Jugar como base requiere una gran capacidad de adaptación y dotes de liderazgo. Es una posición que actúa como extensión del entrenador en la pista y organiza buena parte del juego, como explican Cazorla y Ayuso.
¿Qué cualidades debe reunir una buena base para cumplir su misión? Para Ayuso, flexibilidad y capacidad de análisis. “Para mí, el base es el comodín. Intentas adaptarte a lo que necesita el equipo. También debes analizar cómo están las jugadoras y los partidos”, comparte.
A estas características, Cazorla añade la observación. “Observamos mucho. Al menos, yo lo hago, incluso en mi vida diaria”, indica.
En la carrera deportiva de las jugadoras profesionales de baloncesto, las lesiones son un contratiempo con el que acaban lidiando tarde o temprano. El regreso de Maite Cazorla después de sufrir una ocupa uno de los momentos centrales de la conversación.
Su recuperación “ha sido un proceso muy largo, como una montaña rusa”, describe Cazorla, quien reconoce que perderse el Eurobasket 2025 fue especialmente duro para ella.
En su caso, rodearse de buenos profesionales le ayudó a superarlo, así como no perder el foco. “Hay que trabajar la paciencia y confiar en que, si trabajas, ya verás cómo vuelves”, recomienda.
Ayuso no ha sufrido lesiones tan importantes como la que paró a Cazorla, pero sí apunta a otro tipo de contratiempos.
“Hay lesiones que te acompañan en el día a día y levantarte con dolor hay veces que se hace muy complicado”, subraya Ayuso. También destaca la importancia de aprender a relativizar situaciones personales que afectan en lo laboral: “Aprendes a llevarlo. Te apoyas en tu familia y en profesionales”.
Cazorla y Ayuso definen a la selección española como una mezcla de juventud, experiencia y talento. A estas cualidades añaden otros dos elementos: competitividad y capacidad para poner las habilidades individuales al servicio del equipo.
Cazorla muestra una gran confianza en esta selección. “Entre la jugadora que entre, va a darlo todo”, asegura.
En este sentido, Ayuso destaca la buena disposición de las jugadoras a adaptarse a lo que requiere la selección: “En los clubes, cada una tiene un rol y aquí te tienes que adaptar a otro. Y la gente lo hace, lo hace sin ningún problema”.
De cara al Mundial, ambas coinciden en señalar la importancia de pensar partido a partido, especialmente en un grupo donde juega la selección anfitriona, Alemania. “Para mí, los tres rivales más peligrosos ahora mismo son los tres de nuestro grupo: Alemania, Japón y Mali”, señala Cazorla.
Para Aina Ayuso, creer en el baloncesto significa “creer en la vida, la diversión y el compañerismo”. Maite Cazorla añade creer en valores como “la ilusión y el trabajo”.

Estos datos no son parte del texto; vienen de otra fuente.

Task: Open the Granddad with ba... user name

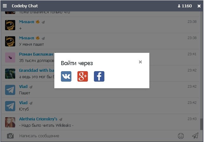Action: coord(36,70)
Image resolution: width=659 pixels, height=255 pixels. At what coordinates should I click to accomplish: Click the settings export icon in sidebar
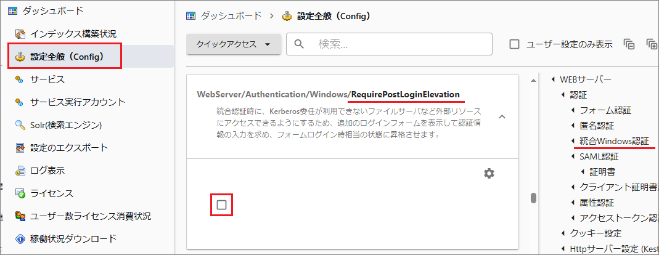(19, 148)
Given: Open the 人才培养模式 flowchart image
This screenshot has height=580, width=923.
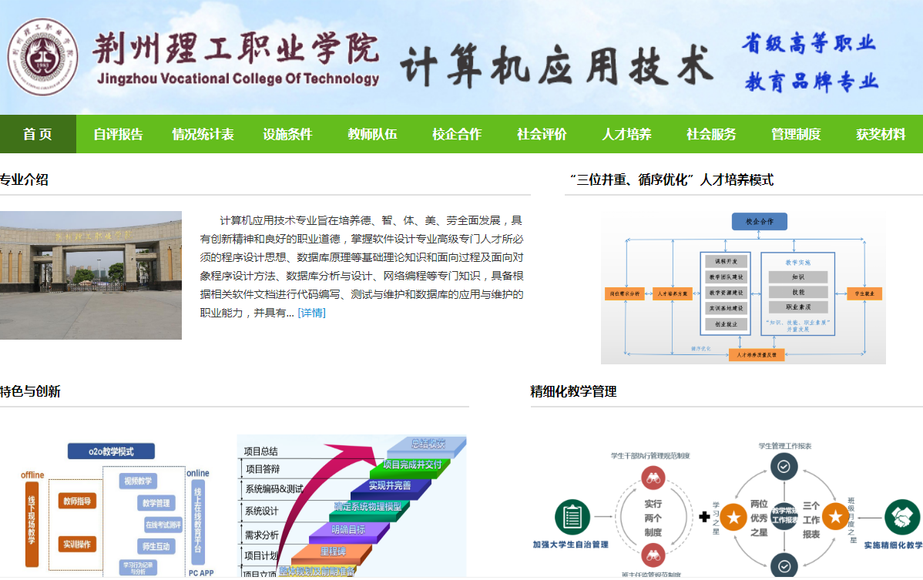Looking at the screenshot, I should click(x=743, y=287).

Marta Fernández completa la reflexión con una mirada construida a lo largo de los años: cuando pasa el tiempo, los resultados y los títulos dejan paso en el recuerdo a las personas que la acompañaron el camino.
Fuera de la pista, las historias de Ayuso y Cazorla muestran otra forma de liderazgo: la capacidad de avanzar sin tener todas las respuestas, adaptarse sin perder la identidad y ayudar a que el resto de las personas que componen el equipo también puedan dar lo mejor de sí mismas.